**Prompt**
Copy the listing from the line with "Open the AutoFill" through the end, swapping "dropdown" for "drop-down" and changing nothing else.
--- BEGIN ---
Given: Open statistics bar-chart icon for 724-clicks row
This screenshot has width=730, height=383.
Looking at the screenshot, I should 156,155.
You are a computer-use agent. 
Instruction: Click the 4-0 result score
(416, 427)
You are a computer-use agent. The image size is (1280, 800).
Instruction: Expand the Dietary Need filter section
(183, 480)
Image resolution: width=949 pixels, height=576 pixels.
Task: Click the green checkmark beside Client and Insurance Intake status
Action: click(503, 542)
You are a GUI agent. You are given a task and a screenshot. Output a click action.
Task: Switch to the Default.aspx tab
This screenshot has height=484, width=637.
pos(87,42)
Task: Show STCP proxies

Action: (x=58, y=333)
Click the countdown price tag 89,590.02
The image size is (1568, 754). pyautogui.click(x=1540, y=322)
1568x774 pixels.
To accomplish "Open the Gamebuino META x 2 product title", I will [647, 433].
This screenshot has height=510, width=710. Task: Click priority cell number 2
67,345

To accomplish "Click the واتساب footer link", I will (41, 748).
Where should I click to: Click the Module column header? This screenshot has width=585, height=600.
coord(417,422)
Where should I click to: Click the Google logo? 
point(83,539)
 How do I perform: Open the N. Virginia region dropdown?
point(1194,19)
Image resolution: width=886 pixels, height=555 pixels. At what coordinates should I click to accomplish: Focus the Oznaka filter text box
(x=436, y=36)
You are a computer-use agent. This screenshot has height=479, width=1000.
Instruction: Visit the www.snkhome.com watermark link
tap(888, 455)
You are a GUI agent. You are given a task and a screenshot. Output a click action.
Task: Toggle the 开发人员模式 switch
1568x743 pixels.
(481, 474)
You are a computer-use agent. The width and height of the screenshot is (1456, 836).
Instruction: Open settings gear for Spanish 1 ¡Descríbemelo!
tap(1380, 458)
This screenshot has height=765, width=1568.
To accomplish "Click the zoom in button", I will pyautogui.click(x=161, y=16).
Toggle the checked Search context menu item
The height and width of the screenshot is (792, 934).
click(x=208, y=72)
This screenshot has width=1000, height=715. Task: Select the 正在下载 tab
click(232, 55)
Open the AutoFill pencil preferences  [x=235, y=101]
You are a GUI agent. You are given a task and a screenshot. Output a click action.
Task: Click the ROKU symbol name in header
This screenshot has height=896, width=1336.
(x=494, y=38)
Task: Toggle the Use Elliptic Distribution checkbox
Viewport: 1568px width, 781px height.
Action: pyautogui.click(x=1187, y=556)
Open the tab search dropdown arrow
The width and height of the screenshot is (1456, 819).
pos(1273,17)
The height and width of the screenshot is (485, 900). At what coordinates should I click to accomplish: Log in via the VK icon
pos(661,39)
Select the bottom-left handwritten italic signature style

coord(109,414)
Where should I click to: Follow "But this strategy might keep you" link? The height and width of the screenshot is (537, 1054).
--- END ---
**The completed task**
Open the AutoFill pencil preferences  [x=235, y=101]
You are a GUI agent. You are given a task and a screenshot. Output a click action.
Task: Click the ROKU symbol name in header
This screenshot has height=896, width=1336.
(x=494, y=38)
Task: Toggle the Use Elliptic Distribution checkbox
Viewport: 1568px width, 781px height.
Action: pyautogui.click(x=1187, y=556)
Open the tab search drop-down arrow
The width and height of the screenshot is (1456, 819).
pos(1273,17)
The height and width of the screenshot is (485, 900). At what coordinates should I click to accomplish: Log in via the VK icon
pos(661,39)
Select the bottom-left handwritten italic signature style

coord(109,414)
Where should I click to: Follow "But this strategy might keep you" link? The height and width of the screenshot is (537, 1054).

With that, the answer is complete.